Task objective: Beginning at the line that contains "Click the search magnifier icon in menu bar", repeat every line of the listing exactly through the final one.

Dataset:
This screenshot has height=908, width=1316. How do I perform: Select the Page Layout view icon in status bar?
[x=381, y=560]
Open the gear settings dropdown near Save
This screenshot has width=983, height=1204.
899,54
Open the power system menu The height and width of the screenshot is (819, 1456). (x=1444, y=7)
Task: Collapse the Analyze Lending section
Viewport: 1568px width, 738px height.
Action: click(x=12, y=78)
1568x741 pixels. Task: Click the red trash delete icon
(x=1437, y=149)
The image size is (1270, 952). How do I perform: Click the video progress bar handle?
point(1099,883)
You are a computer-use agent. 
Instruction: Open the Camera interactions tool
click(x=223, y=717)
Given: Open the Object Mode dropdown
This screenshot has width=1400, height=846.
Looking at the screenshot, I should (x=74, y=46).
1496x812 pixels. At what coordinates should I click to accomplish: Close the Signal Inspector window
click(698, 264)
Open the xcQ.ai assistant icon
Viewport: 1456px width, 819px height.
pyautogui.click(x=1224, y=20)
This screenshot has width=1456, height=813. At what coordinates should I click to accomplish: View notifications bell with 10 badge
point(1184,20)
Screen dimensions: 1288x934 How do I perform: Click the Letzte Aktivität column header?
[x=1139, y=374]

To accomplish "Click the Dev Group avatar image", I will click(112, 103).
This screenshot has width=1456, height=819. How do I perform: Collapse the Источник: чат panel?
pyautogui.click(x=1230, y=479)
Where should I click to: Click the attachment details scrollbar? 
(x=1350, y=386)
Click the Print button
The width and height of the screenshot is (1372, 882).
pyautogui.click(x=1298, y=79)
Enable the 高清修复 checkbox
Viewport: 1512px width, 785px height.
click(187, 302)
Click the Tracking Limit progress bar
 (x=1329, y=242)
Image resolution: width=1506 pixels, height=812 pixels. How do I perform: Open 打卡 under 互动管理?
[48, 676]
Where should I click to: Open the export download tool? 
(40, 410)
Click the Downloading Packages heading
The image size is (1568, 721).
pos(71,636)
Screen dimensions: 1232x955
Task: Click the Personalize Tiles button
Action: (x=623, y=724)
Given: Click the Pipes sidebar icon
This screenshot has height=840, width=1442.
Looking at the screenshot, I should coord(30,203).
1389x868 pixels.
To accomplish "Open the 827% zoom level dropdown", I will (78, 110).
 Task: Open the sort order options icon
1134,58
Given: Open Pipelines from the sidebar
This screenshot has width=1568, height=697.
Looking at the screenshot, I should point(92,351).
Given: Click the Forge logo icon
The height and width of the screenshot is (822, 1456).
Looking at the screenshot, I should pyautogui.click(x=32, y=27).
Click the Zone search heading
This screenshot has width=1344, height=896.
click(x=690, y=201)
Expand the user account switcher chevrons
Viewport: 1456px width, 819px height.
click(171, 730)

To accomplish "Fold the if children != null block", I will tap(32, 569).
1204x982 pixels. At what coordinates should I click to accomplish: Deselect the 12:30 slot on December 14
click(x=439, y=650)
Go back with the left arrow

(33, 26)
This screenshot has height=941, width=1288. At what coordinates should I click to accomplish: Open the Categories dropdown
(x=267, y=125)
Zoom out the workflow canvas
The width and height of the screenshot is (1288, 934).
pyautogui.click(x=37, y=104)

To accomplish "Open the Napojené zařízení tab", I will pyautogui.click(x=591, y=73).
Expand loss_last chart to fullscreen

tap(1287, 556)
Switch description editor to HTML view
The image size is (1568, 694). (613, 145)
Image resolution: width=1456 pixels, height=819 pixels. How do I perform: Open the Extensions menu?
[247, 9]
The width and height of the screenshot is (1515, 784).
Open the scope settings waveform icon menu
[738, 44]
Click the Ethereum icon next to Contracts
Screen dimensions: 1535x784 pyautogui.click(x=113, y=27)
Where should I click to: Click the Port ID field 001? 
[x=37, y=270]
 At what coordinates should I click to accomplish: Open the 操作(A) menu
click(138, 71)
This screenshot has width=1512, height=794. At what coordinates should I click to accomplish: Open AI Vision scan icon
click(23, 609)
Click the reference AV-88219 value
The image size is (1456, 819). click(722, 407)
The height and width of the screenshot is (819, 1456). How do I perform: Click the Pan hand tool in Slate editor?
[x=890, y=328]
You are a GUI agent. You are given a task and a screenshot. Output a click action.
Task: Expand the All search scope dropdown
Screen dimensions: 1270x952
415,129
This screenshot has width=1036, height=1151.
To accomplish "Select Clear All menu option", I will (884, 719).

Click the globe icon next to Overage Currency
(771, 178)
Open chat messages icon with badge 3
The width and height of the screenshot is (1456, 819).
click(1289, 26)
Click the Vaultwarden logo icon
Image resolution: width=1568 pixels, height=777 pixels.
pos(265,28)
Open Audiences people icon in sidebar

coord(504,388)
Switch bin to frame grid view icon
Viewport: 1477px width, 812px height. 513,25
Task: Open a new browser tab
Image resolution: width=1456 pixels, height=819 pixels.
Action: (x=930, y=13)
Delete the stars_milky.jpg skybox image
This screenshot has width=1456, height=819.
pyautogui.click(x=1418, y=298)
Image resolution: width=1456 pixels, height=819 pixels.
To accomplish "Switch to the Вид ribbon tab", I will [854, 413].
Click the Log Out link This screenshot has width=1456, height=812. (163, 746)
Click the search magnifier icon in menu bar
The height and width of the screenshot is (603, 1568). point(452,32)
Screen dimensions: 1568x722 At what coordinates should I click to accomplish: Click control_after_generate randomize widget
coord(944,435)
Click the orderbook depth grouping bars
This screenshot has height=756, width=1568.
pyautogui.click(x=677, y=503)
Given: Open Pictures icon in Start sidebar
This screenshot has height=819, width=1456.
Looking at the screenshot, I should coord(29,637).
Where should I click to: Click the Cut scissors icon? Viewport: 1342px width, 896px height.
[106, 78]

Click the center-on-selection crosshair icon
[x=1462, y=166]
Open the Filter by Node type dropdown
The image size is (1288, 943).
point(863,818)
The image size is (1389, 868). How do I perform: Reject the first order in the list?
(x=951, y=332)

Task result:
Click the search magnifier icon in menu bar
The height and width of the screenshot is (603, 1568). point(452,32)
Screen dimensions: 1568x722 At what coordinates should I click to accomplish: Click control_after_generate randomize widget
coord(944,435)
Click the orderbook depth grouping bars
This screenshot has height=756, width=1568.
pyautogui.click(x=677, y=503)
Given: Open Pictures icon in Start sidebar
This screenshot has height=819, width=1456.
Looking at the screenshot, I should coord(29,637).
Where should I click to: Click the Cut scissors icon? Viewport: 1342px width, 896px height.
[106, 78]

Click the center-on-selection crosshair icon
[x=1462, y=166]
Open the Filter by Node type dropdown
The image size is (1288, 943).
point(863,818)
The image size is (1389, 868). How do I perform: Reject the first order in the list?
(x=951, y=332)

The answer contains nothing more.